Figure 3b shows the same data, after applying the regression (Table 1) to predict ETM+ reflectance from the OLI values. The regression coefficients were created using only points from the training dataset, and none from this validation dataset. In the two bands with the greatest change (ETM+ 4 and 7), the OLI slope values are now equal to 1.00, and the MAD values have been reduced. In all the other bands, which showed very little between-sensor difference, the reflectance values are only marginally changed.
Figure 4a shows the effect of the between-sensor difference on FPC, and Figure 4b shows the effect of adjusting the OLI reflectance values to match ETM+. Without adjusting the OLI reflectances, there is a clear between-sensor difference in the modelled FPC, amounting to an increase of several percentage points. Using the adjusted OLI reflectance values, the FPC values match much more closely, with the ODR slope being very much closer to 1. It should be emphasized that the adjustment is performed on the reflectance values, without regard to the FPC model.

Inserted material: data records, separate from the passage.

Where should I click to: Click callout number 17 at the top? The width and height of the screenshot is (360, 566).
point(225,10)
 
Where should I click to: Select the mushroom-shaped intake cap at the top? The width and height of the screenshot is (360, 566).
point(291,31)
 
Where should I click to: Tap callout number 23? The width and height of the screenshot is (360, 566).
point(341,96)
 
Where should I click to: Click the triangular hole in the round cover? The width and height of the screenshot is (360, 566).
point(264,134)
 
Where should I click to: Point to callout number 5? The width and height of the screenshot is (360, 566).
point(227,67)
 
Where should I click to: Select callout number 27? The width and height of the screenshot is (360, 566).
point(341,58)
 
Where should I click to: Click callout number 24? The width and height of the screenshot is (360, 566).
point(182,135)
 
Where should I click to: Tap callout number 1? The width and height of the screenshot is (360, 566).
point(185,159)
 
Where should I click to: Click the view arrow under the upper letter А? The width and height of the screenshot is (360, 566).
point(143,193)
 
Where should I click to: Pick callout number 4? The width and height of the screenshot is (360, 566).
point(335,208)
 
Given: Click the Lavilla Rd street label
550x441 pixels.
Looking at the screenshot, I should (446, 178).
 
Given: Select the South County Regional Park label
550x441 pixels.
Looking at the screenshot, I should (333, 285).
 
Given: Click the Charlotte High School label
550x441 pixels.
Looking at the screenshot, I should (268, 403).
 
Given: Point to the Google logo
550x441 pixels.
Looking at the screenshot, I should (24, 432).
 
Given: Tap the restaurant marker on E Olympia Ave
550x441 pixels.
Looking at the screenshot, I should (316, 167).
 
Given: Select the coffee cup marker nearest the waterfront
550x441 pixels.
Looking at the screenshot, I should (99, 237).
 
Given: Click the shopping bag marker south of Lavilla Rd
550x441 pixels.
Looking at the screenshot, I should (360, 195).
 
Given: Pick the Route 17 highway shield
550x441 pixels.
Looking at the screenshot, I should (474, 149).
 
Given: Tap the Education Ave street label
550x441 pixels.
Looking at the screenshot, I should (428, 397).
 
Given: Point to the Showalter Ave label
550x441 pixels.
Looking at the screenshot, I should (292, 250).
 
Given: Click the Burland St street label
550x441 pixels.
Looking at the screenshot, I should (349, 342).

4.2. Surface Reflectance and Fractional Cover and NDVI
Figure 5a shows the surface reflectance for corresponding bands of Landsat-8 OLI and Landsat-7 ETM+. The amount of scatter is similar to the TOA case, but the systematic bias indicated by the ODR slope shows that in the surface reflectance case, all bands are affected by some between-sensor difference, with all ODR slope values being either greater or less than 1. As discussed in Section 4.1, the larger between-sensor difference in band ETM 4 (OLI 5) is not evident in the surface reflectance, due to the removal (by atmospheric correction) of the stronger wavelength dependent atmospheric attenuation across the spectral window, including the water vapour absorption feature. The largest change, in ETM+ band 1 (OLI 2), is around 3%, and the other bands are all either 1 or 2%.
Figure 5b shows the same reflectance data, after applying the regression (Table 2) to predict ETM+ surface reflectance from the OLI values. As discussed earlier, these points were not used in fitting the regression. The ODR slope for ETM+ band 1 (OLI 2) is now 1.01, and in all other bands it is 1.00, showing much better agreement between sensors.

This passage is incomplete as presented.